Hobbymässig so etwas nachzubauen ist fast unmöglich und unbezahlbar. Deswegen hab ich ne andere Möglichkeit der Triangulation gesucht (und vielleicht gefunden) die es zu überprüfen gilt. Vielleicht gibt's das ja auch schon.
Theorie:
(Spiegel) Laser1 ---------| \ |(Objekt) | \ | PD = o| | / | / | Laser2 ---------| (Spiegel)
Erklärungs(versuch):
Auf das zu messende Objekt werden zwei parallele Laserstrahlen gerichtet. Um die Entfernung zu messen werden beide Strahlen periodisch und symetrisch in Richtung der Mittelachse abgelenkt.

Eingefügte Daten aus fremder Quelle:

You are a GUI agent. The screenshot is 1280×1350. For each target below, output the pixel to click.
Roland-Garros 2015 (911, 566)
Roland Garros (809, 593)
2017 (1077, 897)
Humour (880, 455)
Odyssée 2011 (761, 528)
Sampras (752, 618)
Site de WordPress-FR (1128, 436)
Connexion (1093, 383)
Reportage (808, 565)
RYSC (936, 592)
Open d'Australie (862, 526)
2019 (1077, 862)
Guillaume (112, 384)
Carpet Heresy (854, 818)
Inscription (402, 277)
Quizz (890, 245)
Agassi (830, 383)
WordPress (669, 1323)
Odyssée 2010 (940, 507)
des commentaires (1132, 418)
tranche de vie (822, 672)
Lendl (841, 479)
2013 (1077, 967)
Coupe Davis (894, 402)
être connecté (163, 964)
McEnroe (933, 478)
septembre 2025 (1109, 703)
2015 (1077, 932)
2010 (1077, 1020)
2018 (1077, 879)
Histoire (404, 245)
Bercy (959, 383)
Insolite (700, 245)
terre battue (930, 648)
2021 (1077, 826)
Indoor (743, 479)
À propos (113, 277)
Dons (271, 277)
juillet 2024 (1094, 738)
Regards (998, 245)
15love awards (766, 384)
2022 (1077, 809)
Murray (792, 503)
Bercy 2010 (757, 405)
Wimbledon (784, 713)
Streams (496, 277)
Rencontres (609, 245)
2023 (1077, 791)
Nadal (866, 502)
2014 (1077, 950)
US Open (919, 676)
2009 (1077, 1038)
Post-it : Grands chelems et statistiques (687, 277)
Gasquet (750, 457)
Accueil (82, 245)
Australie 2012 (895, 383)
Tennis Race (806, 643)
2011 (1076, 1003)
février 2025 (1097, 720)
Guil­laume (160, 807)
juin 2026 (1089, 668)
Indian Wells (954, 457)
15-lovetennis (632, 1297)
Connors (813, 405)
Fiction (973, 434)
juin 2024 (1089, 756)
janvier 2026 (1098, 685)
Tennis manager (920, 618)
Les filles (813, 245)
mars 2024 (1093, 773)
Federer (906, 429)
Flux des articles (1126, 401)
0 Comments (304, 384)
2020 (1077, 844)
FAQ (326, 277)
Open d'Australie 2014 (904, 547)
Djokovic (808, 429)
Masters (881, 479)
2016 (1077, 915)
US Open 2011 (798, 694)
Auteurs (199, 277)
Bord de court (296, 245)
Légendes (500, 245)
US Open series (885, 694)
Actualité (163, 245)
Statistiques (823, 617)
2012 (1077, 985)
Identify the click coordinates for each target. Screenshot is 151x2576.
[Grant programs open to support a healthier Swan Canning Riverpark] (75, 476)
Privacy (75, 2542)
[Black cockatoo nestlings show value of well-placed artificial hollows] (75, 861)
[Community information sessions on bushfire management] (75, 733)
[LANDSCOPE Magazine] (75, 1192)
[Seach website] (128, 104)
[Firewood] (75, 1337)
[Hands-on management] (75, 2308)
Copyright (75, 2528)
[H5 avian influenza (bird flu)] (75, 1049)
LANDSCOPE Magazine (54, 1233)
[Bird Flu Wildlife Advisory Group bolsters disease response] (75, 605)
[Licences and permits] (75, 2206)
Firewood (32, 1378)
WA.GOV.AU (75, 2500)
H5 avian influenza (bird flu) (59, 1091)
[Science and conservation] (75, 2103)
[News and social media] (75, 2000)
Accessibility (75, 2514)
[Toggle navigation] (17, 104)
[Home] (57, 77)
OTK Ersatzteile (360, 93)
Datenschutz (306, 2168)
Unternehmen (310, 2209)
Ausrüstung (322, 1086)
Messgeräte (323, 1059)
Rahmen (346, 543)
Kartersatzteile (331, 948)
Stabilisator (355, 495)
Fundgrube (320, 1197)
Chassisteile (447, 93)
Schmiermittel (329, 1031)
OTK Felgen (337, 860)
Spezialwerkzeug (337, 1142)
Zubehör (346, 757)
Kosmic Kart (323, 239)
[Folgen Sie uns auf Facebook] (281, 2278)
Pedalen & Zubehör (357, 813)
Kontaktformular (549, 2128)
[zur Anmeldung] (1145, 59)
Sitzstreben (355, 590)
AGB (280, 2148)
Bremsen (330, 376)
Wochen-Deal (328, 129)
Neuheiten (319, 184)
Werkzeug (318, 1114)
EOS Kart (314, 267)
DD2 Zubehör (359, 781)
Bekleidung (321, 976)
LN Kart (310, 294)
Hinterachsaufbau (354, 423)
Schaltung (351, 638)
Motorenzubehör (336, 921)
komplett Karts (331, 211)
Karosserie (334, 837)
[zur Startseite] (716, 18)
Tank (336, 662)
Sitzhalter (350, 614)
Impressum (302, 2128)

Mit einem Sensor (PD, PT. o.ä.) in der Mittelachse wird die Helligkeit des zurück gestrahlten Laserlichtes gemessen. Es müsste sich eine Helligkeitskurve mit einem Peak messen lassen. Im Peak haben sich die beiden Strahlen getroffen.
Kennt man nun den Ablenkwinkel des Laserstrahls zum Zeitpunkt des Peaks, kann man die Entfernung des Objekts berechnen.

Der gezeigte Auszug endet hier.